LILONGWE-(Maravi)-The country’s fraud bursting body, Anti Corruption Bureau – ACB on Tuesday disclosed that will seek high court guidance on how the lower court interpreted the former Minister of Agriculture George Chaponda and businessman Rashid Tayub case especially on two counts that of possessing foreign currency and that of giving false information.

ACB says it needs guidance from high court on how they can go about it.

The Bureau told the news briefing after disclosing last week that will scrutinize Chaponda’s acquittal ruling

Ealier, ACB’s lead prosecutor Macmillan Chakhala told the nation that the bureau needed time to reflect on the ruling before making a decision on their next course of action.

“What I can say is that we are not satisfied. The court only had to use the test of premafacie case but clearly the court has used a beyond reasonable doubt measure which is too high at this stage,” he said.

Chaponda was answering three counts of giving false information to the Anti Corruption Bureau (ACB), corruptly attempting to obtain an advantage and Illegal possession of foreign exchange while Tayub was answering one count of persuading public officer to exercise his duties corruptly.

But Chief Resident Magistrate Paul Chiotcha dismissed all the counts, saying the state failed to prove the charges to a level where in absence of defence, a reasonable tribunal would convict them.
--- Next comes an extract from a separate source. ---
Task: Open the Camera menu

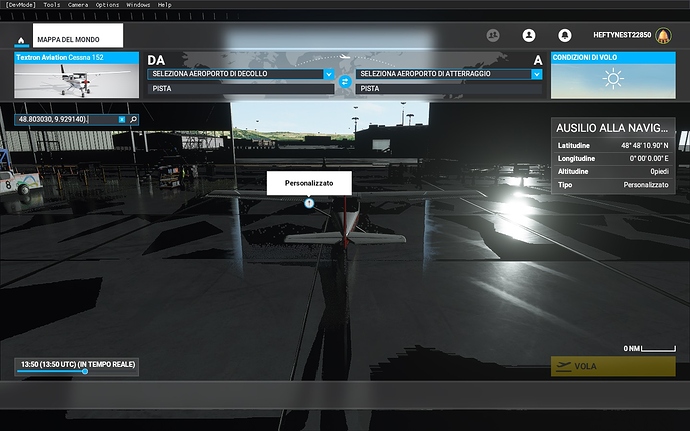Action: pos(78,5)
“Giving false information to ACB on Section 14 is not an offence unless it is on a matter under investigation. The warrant which the ACB investigators had was authorising them to investigate corrupt practices in relation to maize purchase in Zambia and ACB investigator Mr. Robert Mbuzi Mkandawire said Chaponda did not give them any false information on that matter. If at all he lied about the K90 million that it belonged to DPP, that was not the issue under investigation,” he said.
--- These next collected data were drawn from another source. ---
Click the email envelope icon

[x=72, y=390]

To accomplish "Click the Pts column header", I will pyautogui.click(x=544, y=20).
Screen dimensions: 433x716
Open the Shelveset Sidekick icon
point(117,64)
Chiotcha also dismissed Chaponda’s count of corruptly attempting to obtain an advantage, saying the state did not adequately prove the element of corruption in the way Chaponda allegedly tried to influence Admarc boss Foster Mlumbe to award a maize importation deal from Zambia adding that Finance Minister Goodall Gondwe adequately addressed the issue of foreign currency which Chaponda was found with.

“Minister of Finance Goodall Gondwe told the court that he gave Dr. Chaponda a permit to keep the foreign currency. He said the custody of forex is responsibility of Minister of Finance but delegated to the Reserve Bank of Malawi. I believe that the Minister was justified to give the permit to Chaponda because delegated authority can be varied or cancelled by the original authority,” he said.

Defence lawyers Tamando Chokhotho for Chaponda and Jai Banda for Tayub said they were satisfied with the ruling.